His other notable television roles include Nathan Maloney in the Channel 4 drama Queer as Folk (1999–2000), Lloyd Haythe on the Fox series Undeclared (2001–2002) and  Dale Conti/Lindsay "Linbaba" Ford in the Apple TV+ series  Shantaram (2022).

Early life
Charles Matthew Hunnam was born in Newcastle upon Tyne on 10 April 1980, the son of Jane Bell, a ballet dancer and business owner, and William Hunnam. One of his grandmothers was a portrait artist. He has said that his mother "did a very good job" of being a single parent. He has an older brother named William and two younger half brothers on his mother's side named Oliver and Christian.

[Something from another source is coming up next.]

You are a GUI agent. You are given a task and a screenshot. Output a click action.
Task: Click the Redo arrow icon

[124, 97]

At age 12, when his mother remarried, the family moved to Melmerby, Cumbria. During his adolescence, he played rugby football and fought with his classmates. After that, instead of going to university, he decided to go to the Cumbria College of Art and Design in Carlisle (now part of the University of Cumbria) to study performing arts. He graduated with a dual degree in film theory and film history with a side in performing arts. He planned to write and direct his own films.

Career

Early work
Hunnam was discovered at the age of 17 in a branch of JD Sports on Christmas Eve, while playing around with his brother during a trip to buy shoes. A production manager for the Newcastle-based teen drama Byker Grove approached Hunnam and he was later cast in his first role as Jason for three episodes of the show. He also had a brief modelling career where he did a photo shoot for Kangol Caps and then decided modelling was not for him. Hunnam's first major role came at age 18 when he was cast by Russell T Davies as 15-year-old schoolboy Nathan Maloney in Davies' Channel 4 drama Queer as Folk. He followed this up with his role as Daz in the film Whatever Happened to Harold Smith? (1999) and then moved to the United States.

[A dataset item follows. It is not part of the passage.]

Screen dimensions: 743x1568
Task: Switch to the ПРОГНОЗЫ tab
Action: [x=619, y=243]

His career expanded to include a recurring role as Gregor Ryder in the WB series Young Americans. He then appeared in the short-lived Fox series Undeclared as an English drama student called Lloyd Haythe. Despite critical acclaim, the series was cancelled after one season. Hunnam then appeared on the large screen in Abandon (2002), Nicholas Nickleby (2002), and Cold Mountain (2003). Hunnam has stated that he does not wish to simply take any role that is offered, saying, "I have 60 years to make the money, but the choices I make in the next five years are really going to define my career."

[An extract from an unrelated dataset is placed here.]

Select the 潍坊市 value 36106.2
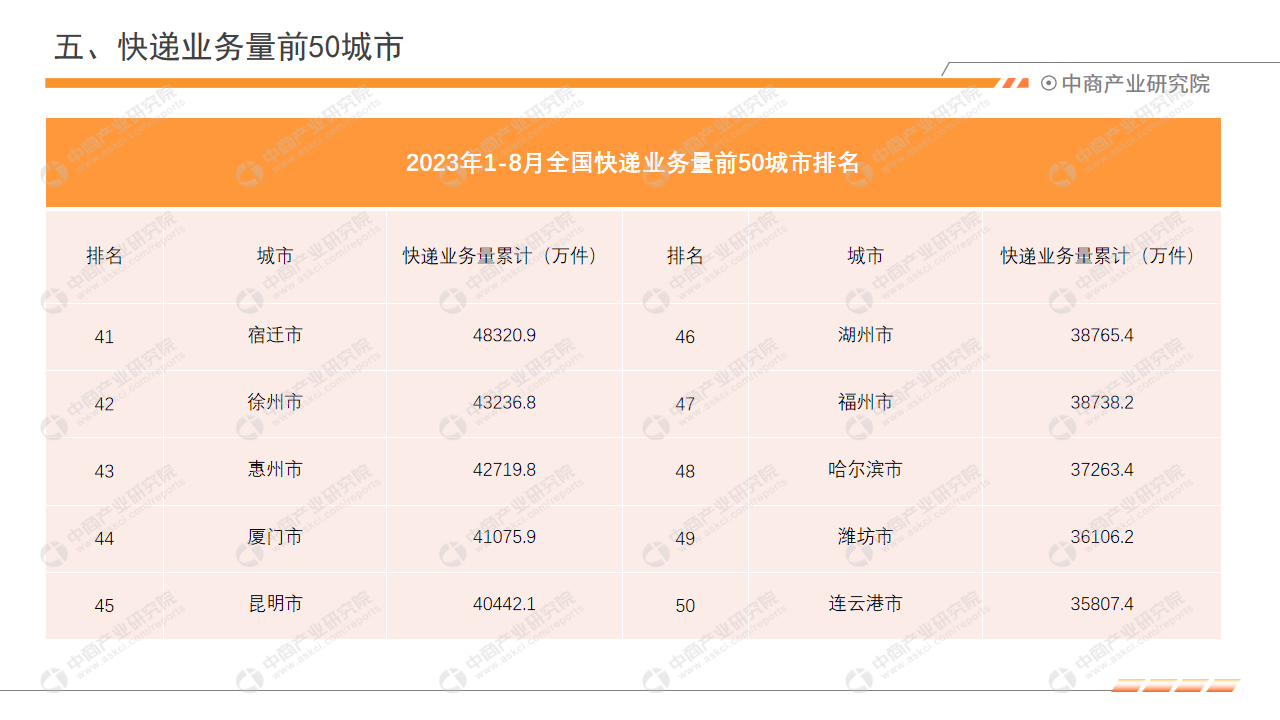coord(1101,537)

This decision resulted in his return to the UK to take the lead role of Pete Dunham in the film Green Street Hooligans (2005); however, his attempt at delivering a Cockney accent resulted in his inclusion in many critics' "worst accents in movie history" lists. Hunnam said his role as Patric, a member of "The Fishes" in Children of Men (2006), was the final part in his "trilogy of mad men": "I played the psycho in Cold Mountain, my character in Green Street Hooligans is fairly psychotic and now I've got this role."

2008–2012

From 2008 to 2014, Hunnam starred in Sons of Anarchy as Jackson "Jax" Teller leader of SAMCRO, a prominent motorcycle club set in the fictional town of Charming, California. Hunnam was cast after Kurt Sutter, the creator of the show, saw him in Green Street Hooligans. His portrayal as Jax Teller has led Hunnam to receive a Critics' Choice Television Award nomination, three EWwy Award nominations for Best Lead Actor in a Drama series, and a PAAFTJ Award nomination for Best Cast in a Drama Series.

In 2011, Hunnam played the role of Gavin Nichols in the philosophical drama/thriller The Ledge by Matthew Chapman.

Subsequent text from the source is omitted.